> _THE REQUEST_:
Find each line in the listing below that contains the word "Until", and copy those lines.

> _MATERIAL TO PROCESS_:

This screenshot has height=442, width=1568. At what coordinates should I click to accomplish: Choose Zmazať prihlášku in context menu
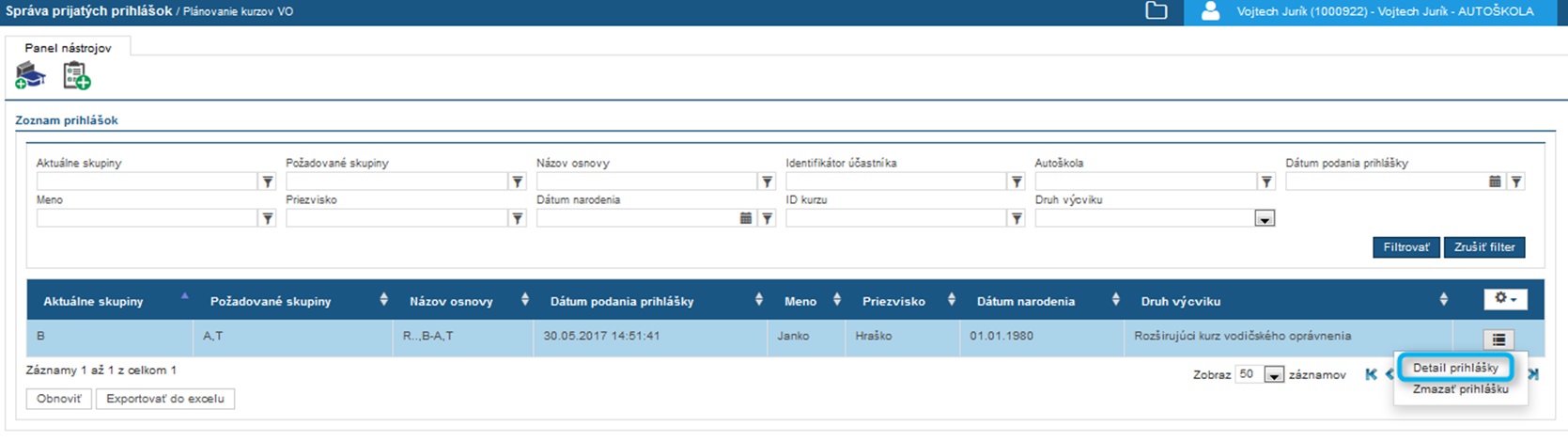tap(1460, 389)
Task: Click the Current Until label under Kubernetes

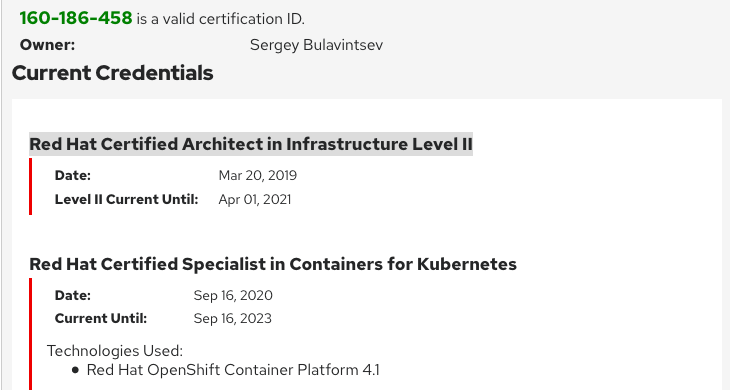Action: (x=101, y=318)
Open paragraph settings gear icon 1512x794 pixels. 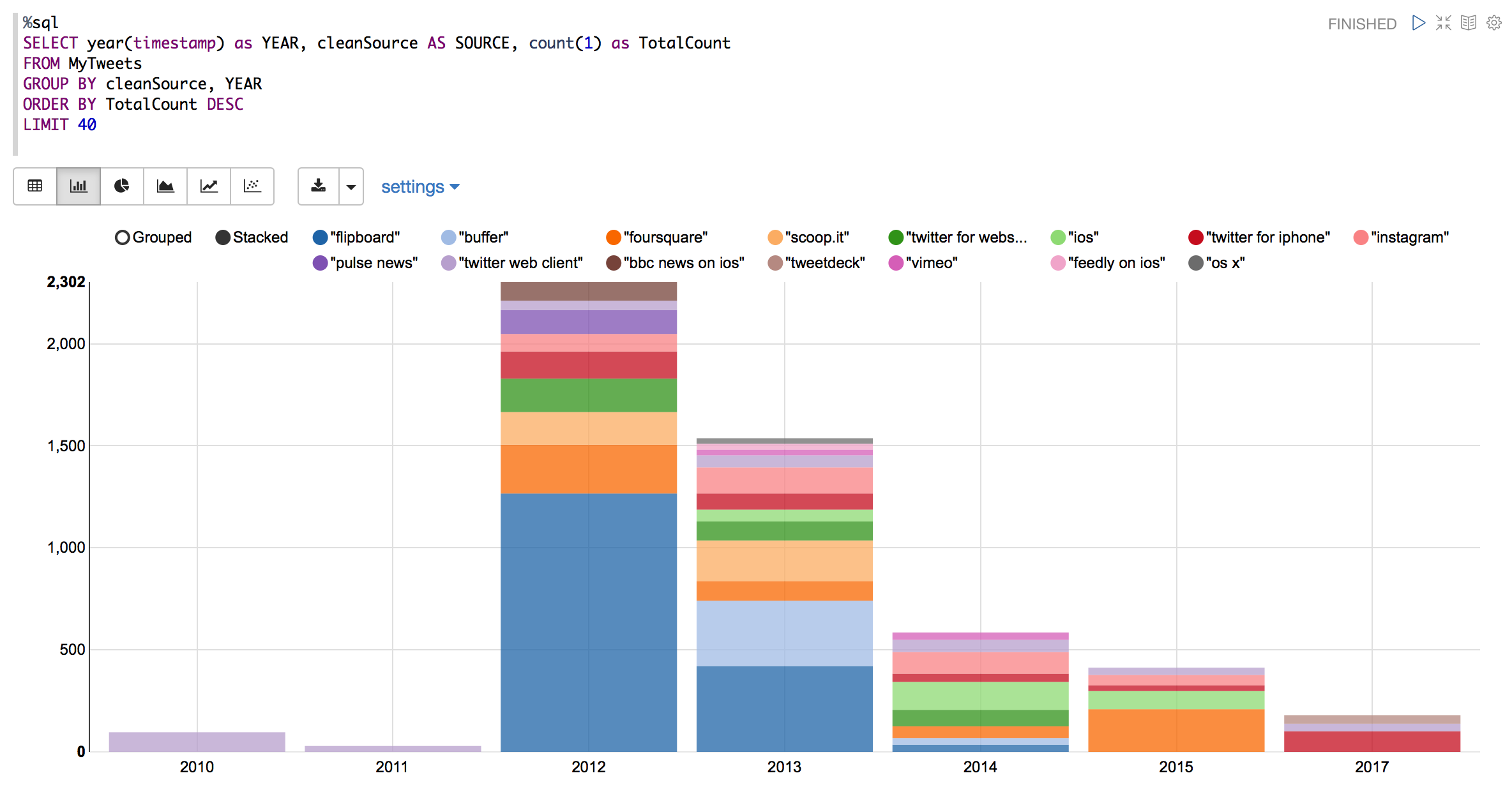coord(1494,23)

> _EXERCISE ANSWER_:
Task: Click the Current Until label under Kubernetes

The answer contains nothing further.